* **Your objective**
Check each line of the entries below for the word "beside", and copy the lines that have it.

* **Records for the task**
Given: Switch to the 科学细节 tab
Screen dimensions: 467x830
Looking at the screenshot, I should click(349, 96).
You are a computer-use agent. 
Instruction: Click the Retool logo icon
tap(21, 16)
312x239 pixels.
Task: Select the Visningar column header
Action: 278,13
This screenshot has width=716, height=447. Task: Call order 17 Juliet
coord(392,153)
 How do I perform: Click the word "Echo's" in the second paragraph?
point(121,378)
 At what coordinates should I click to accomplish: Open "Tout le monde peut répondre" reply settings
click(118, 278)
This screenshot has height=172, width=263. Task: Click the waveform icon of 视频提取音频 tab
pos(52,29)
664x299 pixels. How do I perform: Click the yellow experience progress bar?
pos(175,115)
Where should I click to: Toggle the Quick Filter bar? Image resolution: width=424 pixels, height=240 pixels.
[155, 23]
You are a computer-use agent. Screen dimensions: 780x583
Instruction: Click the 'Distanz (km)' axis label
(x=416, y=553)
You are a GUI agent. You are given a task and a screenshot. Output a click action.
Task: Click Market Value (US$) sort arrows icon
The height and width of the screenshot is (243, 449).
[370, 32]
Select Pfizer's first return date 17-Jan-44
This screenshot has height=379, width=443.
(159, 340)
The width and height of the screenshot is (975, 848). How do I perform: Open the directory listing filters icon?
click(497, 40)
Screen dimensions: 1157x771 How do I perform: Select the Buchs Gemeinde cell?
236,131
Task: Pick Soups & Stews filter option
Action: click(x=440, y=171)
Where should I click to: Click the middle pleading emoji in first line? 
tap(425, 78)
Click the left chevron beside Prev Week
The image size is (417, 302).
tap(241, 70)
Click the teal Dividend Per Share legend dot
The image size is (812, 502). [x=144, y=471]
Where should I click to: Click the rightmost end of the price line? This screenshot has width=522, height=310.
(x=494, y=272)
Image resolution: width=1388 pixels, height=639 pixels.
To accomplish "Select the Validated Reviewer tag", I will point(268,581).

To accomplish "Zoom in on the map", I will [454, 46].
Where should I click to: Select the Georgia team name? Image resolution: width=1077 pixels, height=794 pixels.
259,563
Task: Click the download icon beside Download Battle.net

* **Exercise solution**
Click the left chevron beside Prev Week
Task: Click the download icon beside Download Battle.net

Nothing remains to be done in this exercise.